WHAT IS EXPECTED:
Only one stretch of the data below is wanted: the lines starting at the one with "Tap the small back triangle beside 2048" and ending at the one with "Image resolution: width=700", both included, given again exactly.

*** Opening DATA EXTRACTS ***

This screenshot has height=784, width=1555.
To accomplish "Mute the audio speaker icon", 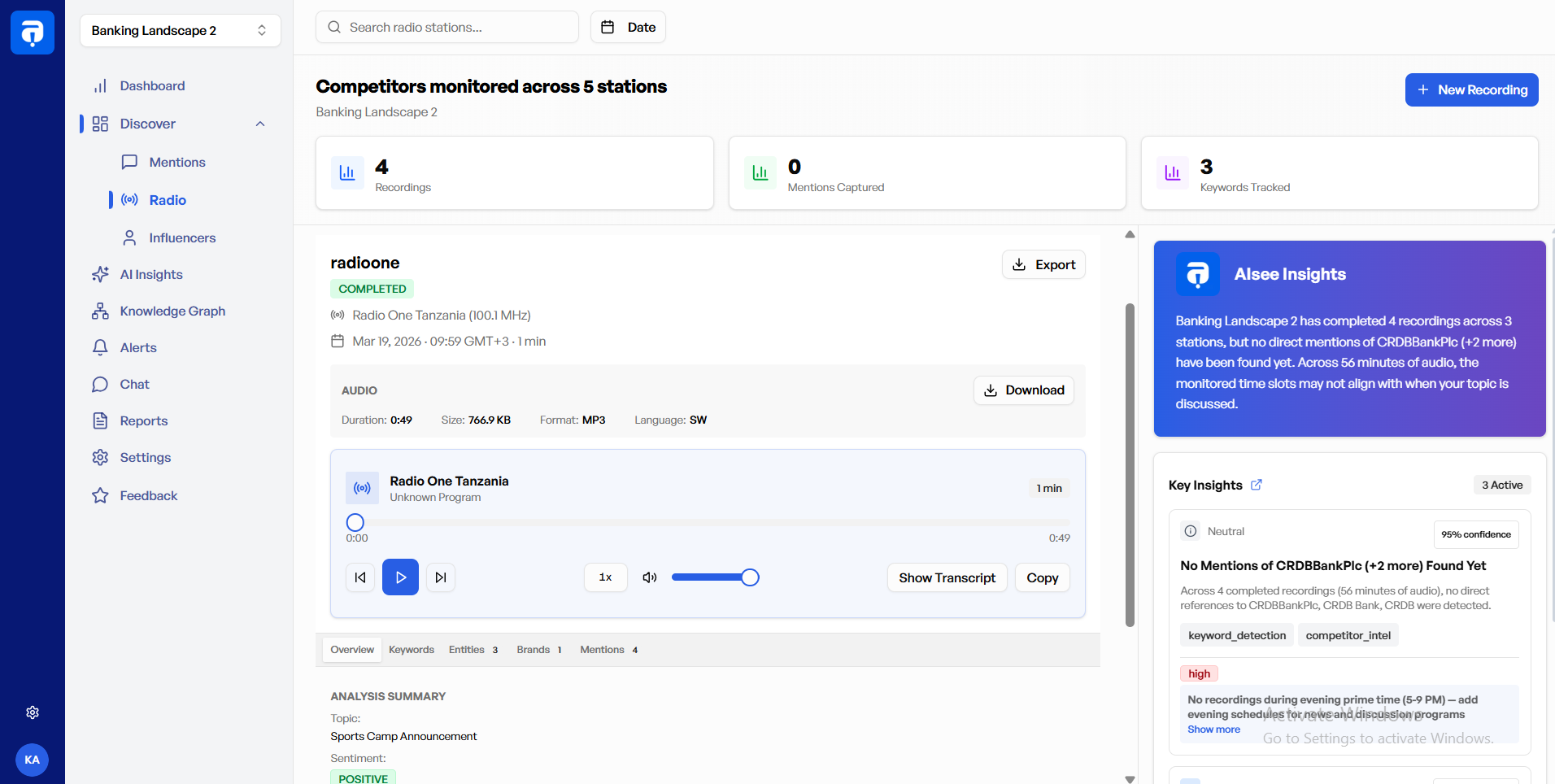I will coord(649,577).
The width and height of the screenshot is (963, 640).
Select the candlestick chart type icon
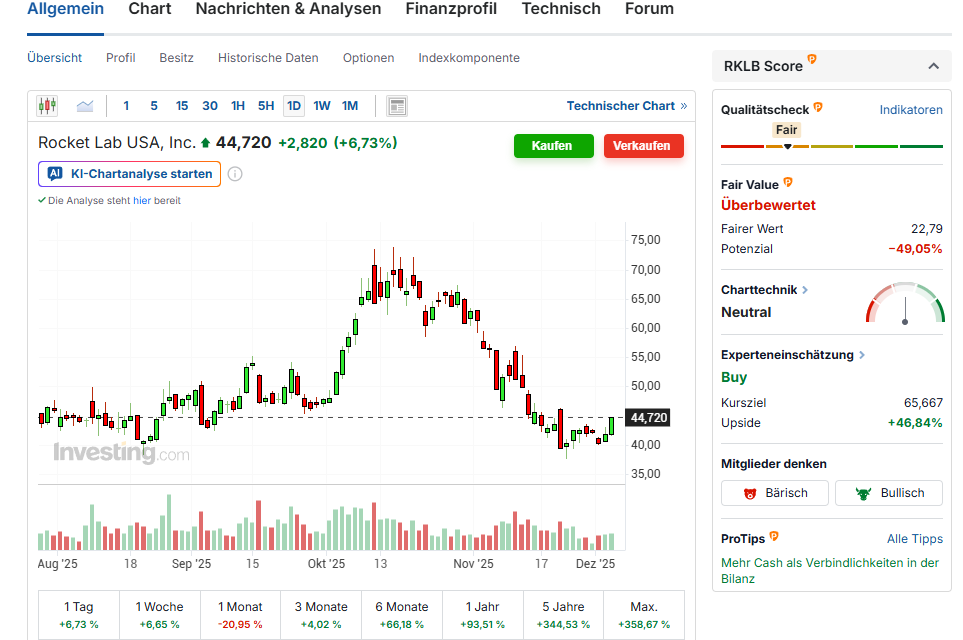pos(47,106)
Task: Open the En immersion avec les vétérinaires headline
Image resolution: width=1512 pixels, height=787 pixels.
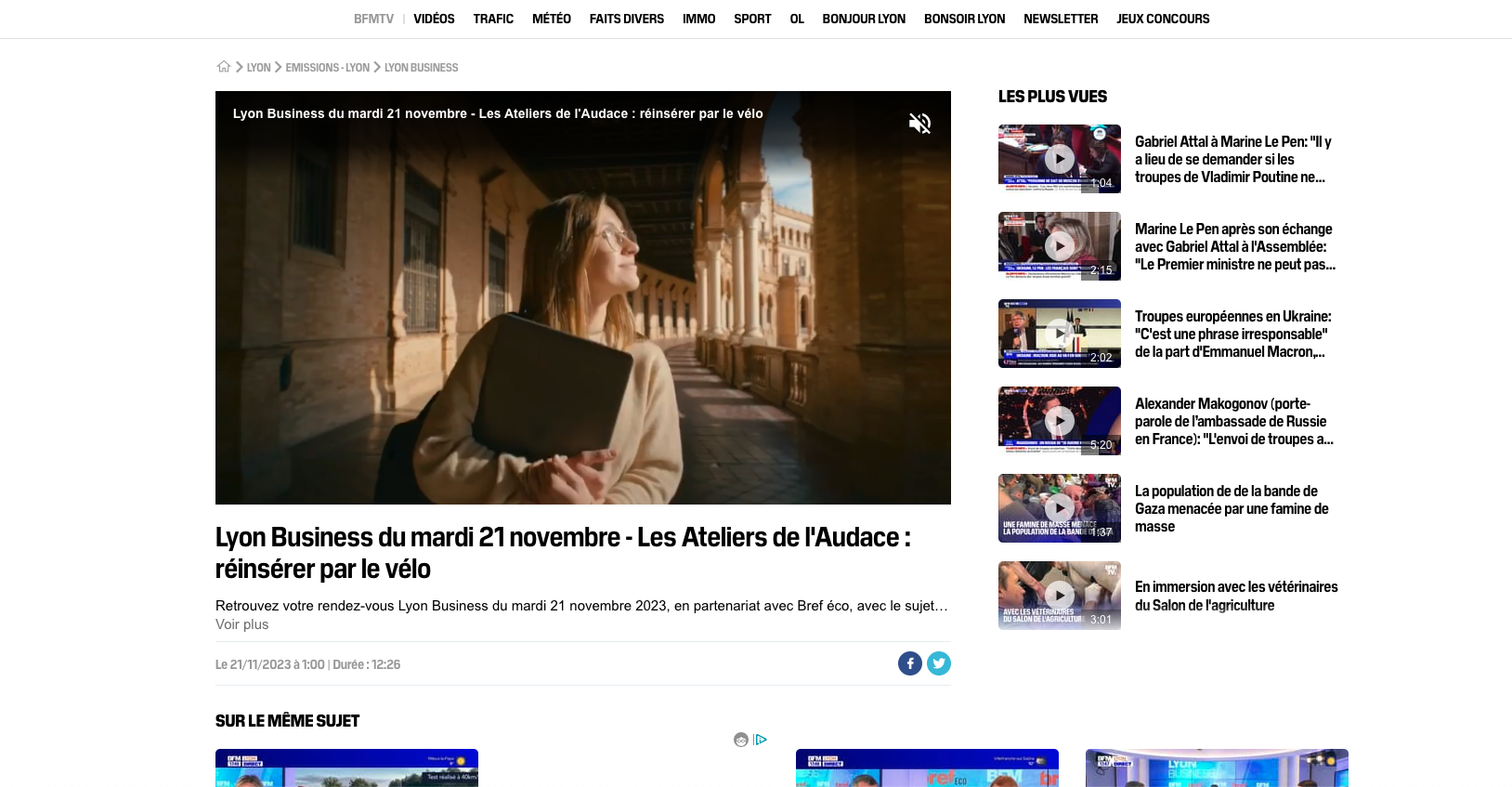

*** Closing DATA EXTRACTS ***
*** Opening DATA EXTRACTS ***

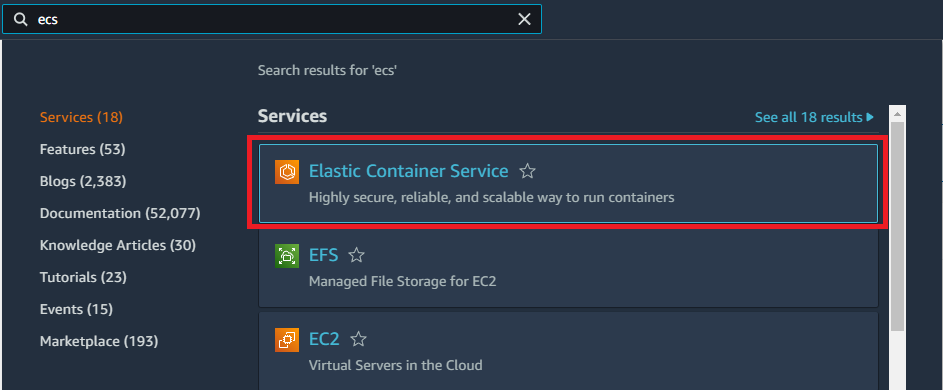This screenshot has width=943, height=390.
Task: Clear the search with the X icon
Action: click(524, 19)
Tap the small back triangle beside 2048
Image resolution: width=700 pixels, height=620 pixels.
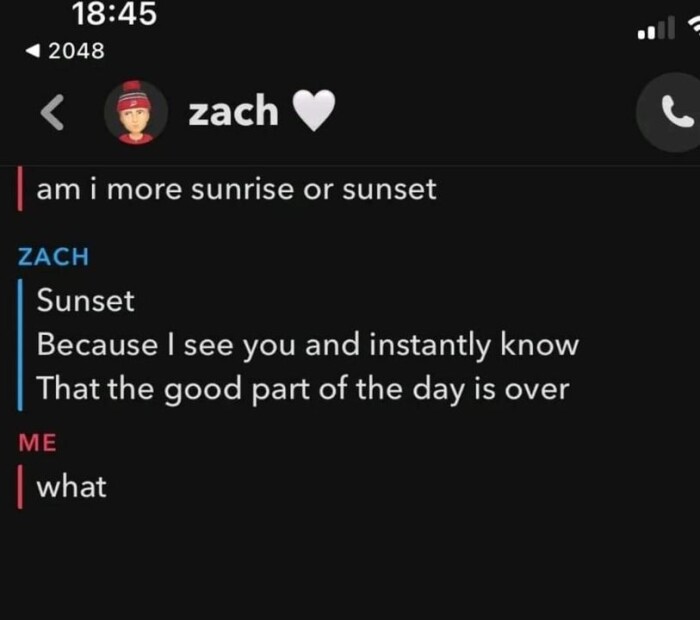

*** Closing DATA EXTRACTS ***

TASK RESPONSE:
Tap the small back triangle beside 2048
Image resolution: width=700 pixels, height=620 pixels.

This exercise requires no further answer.